_WORK TO COMPLETE_
A - Translate this sentence from the Go8 submission into Spanish: "The Government must rethink its approach to the ATEC and ensure that independent, transparent, consultative long-term policy advice to government is a core function."
B - Please write out the Go8 submission from "The ATEC – as" to "provide this capability." again, swapping "system steward" for "sector coordinator".

_QUOTED PASSAGE_

July 26, 2024
Mr Tony Cook PSM
Secretary
Australian Government Department of Education
The Group of Eight (Go8) states up front that it is absolutely committed to a fair and well managed tertiary education system positioned to achieve the long-term aspirations for the nation as articulated in the Universities Accord Final Report (Accord).
The Go8 consents to this submission being published in full and notes that Go8 members may make individual submissions.
The Accord set out an ambitious vision for a dynamic and efficient tertiary education system that underpins a strong, equitable and resilient democracy, and drives national economic and social development and environmental sustainability.[1]
It positioned diversity in higher education providers as key to meeting new attainment targets – i.e. 80% of the working aged population with at least one tertiary qualification and a more than doubling of students in Commonwealth supported places (CSPs) in higher education to 1.8 million by 2050.[2]
It recommended establishing an ATEC – a sector steward – to help realise these goals.
At the same time the Accord also warned about damage from decades of underfunding of universities – particularly in relation to research – and the failure of the Job Ready Graduates (JRG) reforms. What it could not have foreseen was the perfect storm looming for the sector through ill-conceived and economically destructive international student caps just at the time it was proposing its new direction and vision.[3]
This clearly demonstrates the need for Australia’s higher education sector to be underpinned by independent, transparent, consultative and long-term policy advice provided to government.
The ATEC – as the designated system steward – must have the capability to provide independent policy advice. It can only do this as an independent body, similar to the Productivity Commission or the Australian Law Reform Commission.
The model proposed in the consultation paper, where the ATEC is housed within the Department of Education to take advantage of “organisational efficiencies”, will not have the independence nor the scope to provide this capability.
The Government must rethink its approach to the ATEC and ensure that independent, transparent, consultative long-term policy advice to government is a core function.
Failure to do so, on the basis of managing costs and leveraging organisational efficiencies, risks the success of the intended Accord outcomes, and will cost the nation dearly.
Recommendations: 1. The ATEC should have as its primary function the transparent provision of independent and long-term policy advice to government. 2. The ATEC should include or be linked to the establishment of a National Equity Data/Evidence Institute to ensure a research and data driven approach to increasing equity of access and success in higher education. 3. In its role as a system steward the ATEC should not be overly interventionist and not unduly constrain institutional autonomy. |
Discussion
The ATEC should have as its primary function the transparent provision of independent and long-term policy advice to government.
The Accord sets an ambitious but appropriate goal of a tertiary education system that meets Australia future needs through a target of 80% of working aged population with at least one tertiary qualification and a more than doubling of students in CSPs in higher education to 1.8 million in 2050.

_DATASET EXCERPT_
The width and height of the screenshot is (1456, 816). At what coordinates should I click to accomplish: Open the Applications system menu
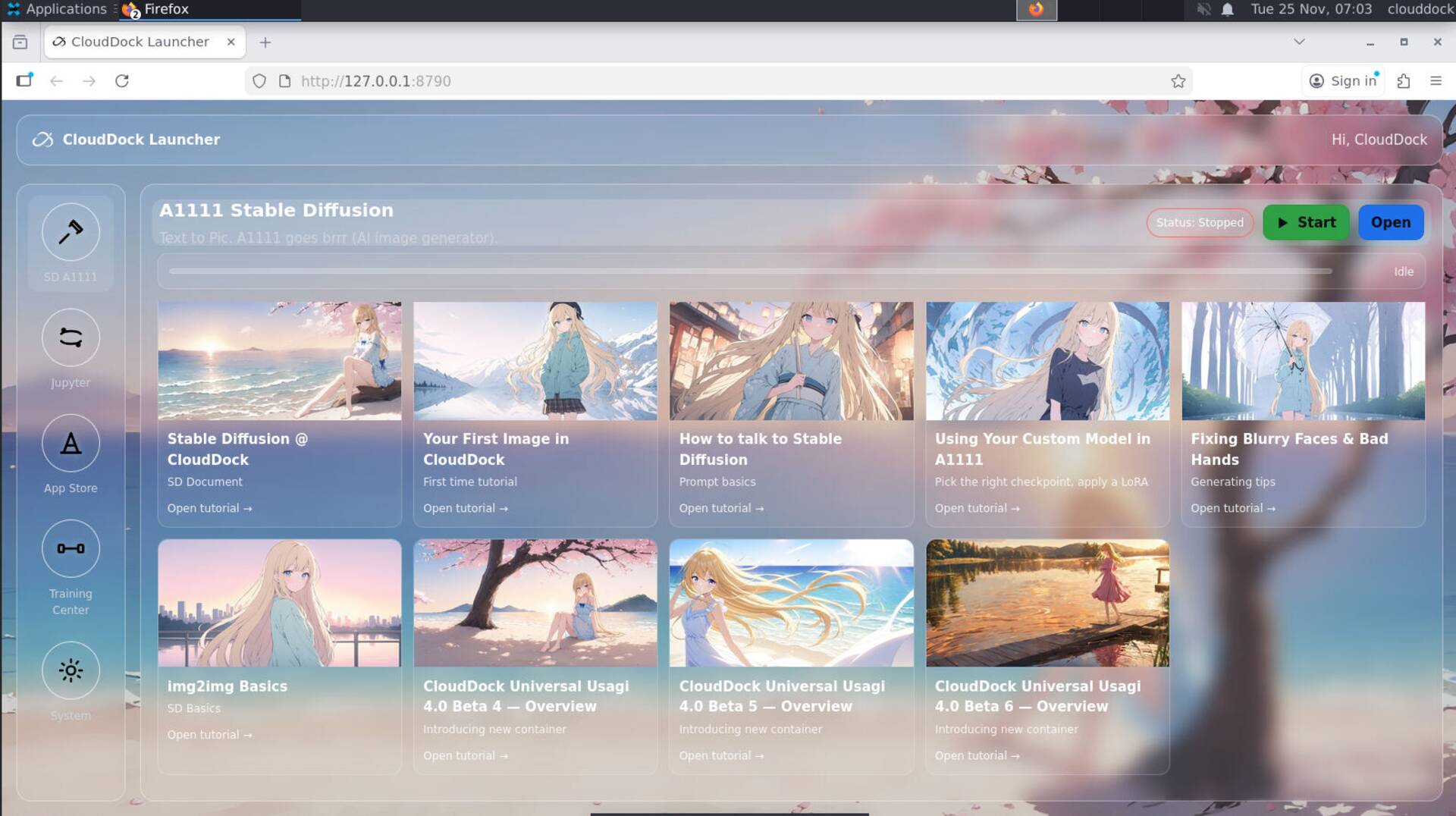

_LIST OF SOLUTIONS_
A - El Gobierno debe replantear su enfoque respecto de la ATEC y garantizar que el asesoramiento independiente, transparente, consultivo y a largo plazo sobre políticas al gobierno sea una función central.

B -
The ATEC – as the designated sector coordinator – must have the capability to provide independent policy advice. It can only do this as an independent body, similar to the Productivity Commission or the Australian Law Reform Commission.
The model proposed in the consultation paper, where the ATEC is housed within the Department of Education to take advantage of “organisational efficiencies”, will not have the independence nor the scope to provide this capability.